Keith,
My wife's mother's family is from Idaho going way back. Her great-grandfather had a farm there, I think in Shoshone. Many of these pictures I am now scanning are from that side of the family. Without landmarks it's tough to tell just where they are, but eastern Idaho is most likely. Unless they were out for a longer drive I bet the bridge you refer to spans the Snake river instead of the Columbia, but waiting for a ferry to pass is still a good guess.
We are fortunate to have a good photographic record going back to around 1900 for both sides of our families. I don't want to dominate this thread, but if other people are enjoying the images I'll keep going....until I run out!
J.
Not sure who this is, but I love the perfectly placed lens flare.
Jonathan
At the beach near Santa Barbara, CA, circa 1940.
Jonathan
And the shooter is carefully following the Sunny 16 rule, of Sun at your back and is really hip well before Vivian Maier by including selfie shadows.
This print is only lacking crinkle edges!
Great stuff, make sure those are all packed carefully for the next 75 years!

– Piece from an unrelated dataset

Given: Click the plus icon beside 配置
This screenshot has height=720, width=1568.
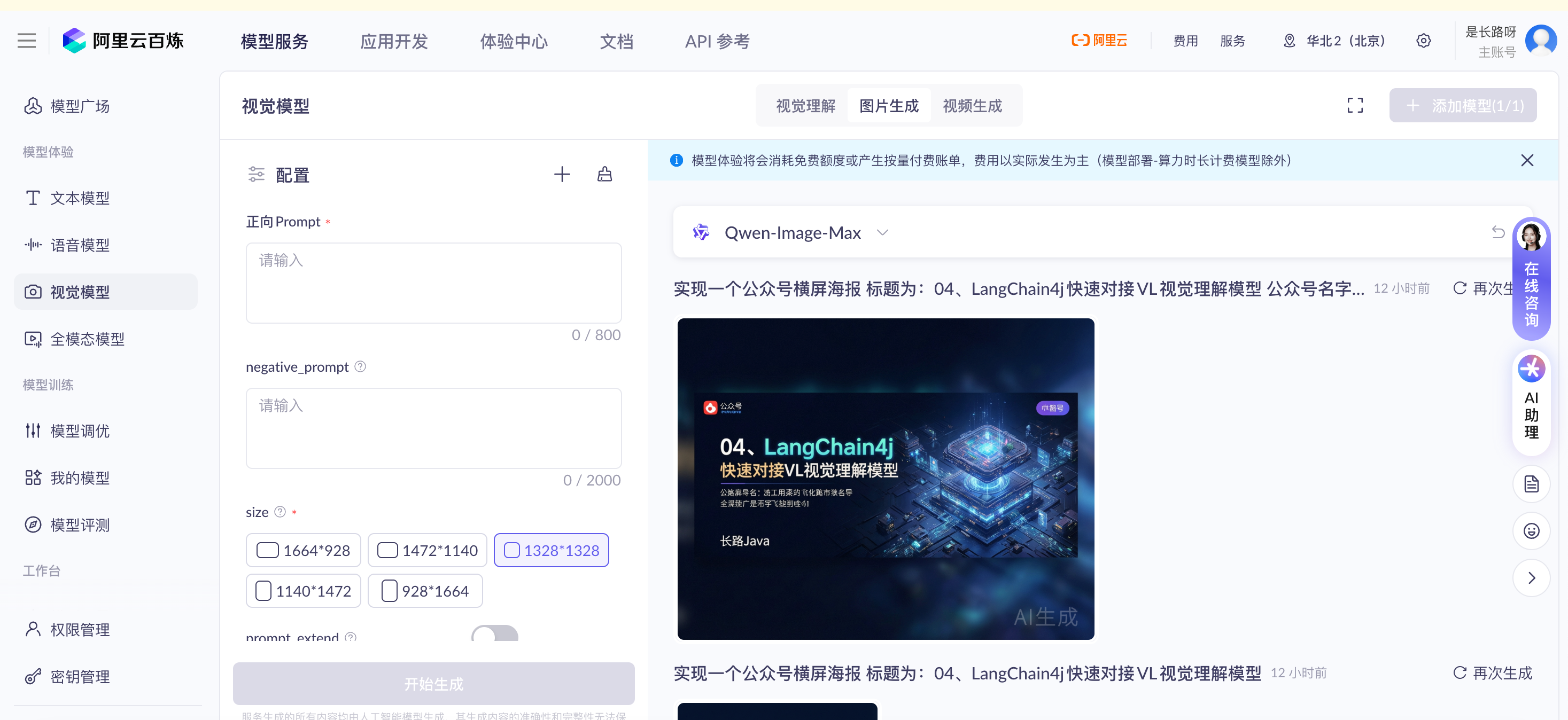Looking at the screenshot, I should (x=561, y=175).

I have archival albums for the good ones and archival boxes for the rest. My wife and I don't have kids, so all of these photos will get passed down to my cousin's three girls. The oldest is only 12 at the moment, but I hope one of them shows an interest in family history or all of these photos might get tossed in the dumpster no matter how well preserved they are when they leave my care.
J.
My grandmother in the kitchen around 1939. It's so easy for us as photographers to focus on the exceptional and overlook everyday scenes like this, but I am so glad my grandfather bothered to take these shots. I like them better than all of the "special event" photos (birthdays, anniversaries, family reunions) put together.
Jonathan
Tossing and destroying old photos seems to be a family sport. It's as if they are too heavy or dangerous, despite their small size and storage requirements. I caught my father just as he was about to throw out all our old family photos. Both my ex-wives would get drunk and toss my pics out and cut people out of group pictures, particularly images of my first wife. I now have none of her and she is deceased.
My life has been cursed with destroyers of images. I could go on, but the memories are painful.
I am familiar with deckle as taught to me by a printermaker, who insisted fine paper for drawing and watercolor is always torn to size and never cut. Thus creating deckle.
But old photos had a very rough fake deckle, I call crinkle. The photo prints were obviously not torn to create the edge condition. It seemed machine made.